=== Section Start ===

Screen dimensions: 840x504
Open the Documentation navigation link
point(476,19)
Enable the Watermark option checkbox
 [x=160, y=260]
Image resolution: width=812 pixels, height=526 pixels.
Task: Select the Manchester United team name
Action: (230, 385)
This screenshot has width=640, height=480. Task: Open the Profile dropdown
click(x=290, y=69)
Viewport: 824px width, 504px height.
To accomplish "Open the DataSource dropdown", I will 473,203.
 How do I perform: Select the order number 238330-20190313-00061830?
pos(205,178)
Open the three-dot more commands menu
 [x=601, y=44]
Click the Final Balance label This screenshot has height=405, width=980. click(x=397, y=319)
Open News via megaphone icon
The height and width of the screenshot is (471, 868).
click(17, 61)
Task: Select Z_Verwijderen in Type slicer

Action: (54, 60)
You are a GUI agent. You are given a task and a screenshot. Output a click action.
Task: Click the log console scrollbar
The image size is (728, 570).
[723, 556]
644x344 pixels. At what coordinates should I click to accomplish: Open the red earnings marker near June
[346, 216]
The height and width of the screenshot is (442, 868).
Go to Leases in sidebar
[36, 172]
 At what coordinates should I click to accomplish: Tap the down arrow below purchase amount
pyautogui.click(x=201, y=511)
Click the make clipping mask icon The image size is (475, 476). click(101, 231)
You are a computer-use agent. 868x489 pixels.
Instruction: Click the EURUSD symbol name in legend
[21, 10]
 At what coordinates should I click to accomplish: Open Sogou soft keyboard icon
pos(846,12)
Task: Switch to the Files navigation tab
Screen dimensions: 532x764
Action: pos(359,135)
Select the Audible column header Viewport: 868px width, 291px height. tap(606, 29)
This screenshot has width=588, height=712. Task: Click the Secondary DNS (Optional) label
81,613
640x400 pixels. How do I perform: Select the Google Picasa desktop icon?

=== Section End ===

*ACTIVITY*:
Going down the listing above, begin printing at the line with "Viewport: 824px width, 504px height." and finish with the line with "Select the Audible", exactly as they appear.

*SOLUTION FOR THIS EXERCISE*:
Viewport: 824px width, 504px height.
To accomplish "Open the DataSource dropdown", I will 473,203.
 How do I perform: Select the order number 238330-20190313-00061830?
pos(205,178)
Open the three-dot more commands menu
 [x=601, y=44]
Click the Final Balance label This screenshot has height=405, width=980. click(x=397, y=319)
Open News via megaphone icon
The height and width of the screenshot is (471, 868).
click(17, 61)
Task: Select Z_Verwijderen in Type slicer

Action: (54, 60)
You are a GUI agent. You are given a task and a screenshot. Output a click action.
Task: Click the log console scrollbar
The image size is (728, 570).
[723, 556]
644x344 pixels. At what coordinates should I click to accomplish: Open the red earnings marker near June
[346, 216]
The height and width of the screenshot is (442, 868).
Go to Leases in sidebar
[36, 172]
 At what coordinates should I click to accomplish: Tap the down arrow below purchase amount
pyautogui.click(x=201, y=511)
Click the make clipping mask icon The image size is (475, 476). click(101, 231)
You are a computer-use agent. 868x489 pixels.
Instruction: Click the EURUSD symbol name in legend
[21, 10]
 At what coordinates should I click to accomplish: Open Sogou soft keyboard icon
pos(846,12)
Task: Switch to the Files navigation tab
Screen dimensions: 532x764
Action: pos(359,135)
Select the Audible column header Viewport: 868px width, 291px height. tap(606, 29)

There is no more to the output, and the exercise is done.